My great-grandfather Conrad Ulz migrated to the United States on 29 May 1907.  He arrived on the Kroonland.   His wife and eldest daughter Johanna arrived a year later on the Zeeland.  They came for a better life, just as thousands of people from Central America seek when they arrive on our southern borders.  Johanna would later marry the son of Syrian immigrants. Her eldest child, Lucille, became my mother.  Like the current president of the United States — indeed, like every American — I am the proud descendant of people who sought refuge on the shores of this great nation.

Peter Strzok admits to imperfection.  But in his strong testimony yesterday, he evinced everything that is right about America.  He demonstrated honor in defense of the justice system.

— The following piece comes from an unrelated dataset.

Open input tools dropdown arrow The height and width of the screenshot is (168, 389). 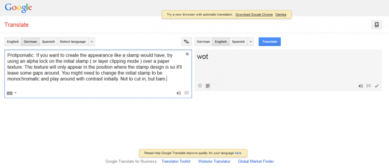(16, 93)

He admitted to being human and hurting his wife with his choices, an action that many in Washington must acknowledge having also done.  But he bore himself well.  He proclaimed his allegiance to the nation. He described an investigation stamped with integrity, untainted by political bias.  Meanwhile, the president denounced the very fiber of this nation and  attacked our allies while preparing to consort in secret with our enemy.

Peter Strzok symbolizes what is right with America. Trump embodies the worst of us.  To our great shame, we sent the wrong man as our representative.  I can only hope that Europe shows more compassion and understanding than our president has ever demonstrated.  If the rest of the world can endure the arrogant, misguided bumbling of Donald Trump, perhaps our nation will survive his time in office.

 

 

Voicing Dissent: Why I Cannot Remain Silent

The week slid from depressing to exhilarating to devastating as news of various developments broke.  The kidnapping and abuse of immigrant children gave way to a progressive upset in a New York primary followed quickly by the announced retirement of a Supreme Court justice.  Along the way, my inbox and phone groaned from the weight of all those groups to which I subscribe for notification of desired action.  Petition after petition flashed in front of my eyes.

Yet I keep hearing this voice saying, Resistance is futile.   Compounding my personal anxiety, my one remaining conservative friend tried to claim that the estimate of 2,300 separated immigrant children was fake news or that there would be less harm in separating them than in letting them live in squalor.  She asked for cites to my contrary claims and when I provided same, she responded by telling me that she had been married to a man who always wanted to win so she was quitting the argument.  “You win!” she typed.   I’m afraid she really means “I don’t like your proof that I’m incorrect, so I’ll claim you are a bully.”  I never thought our friendship would decline so far.  The state of political discourse in a deeply divided country sickens me.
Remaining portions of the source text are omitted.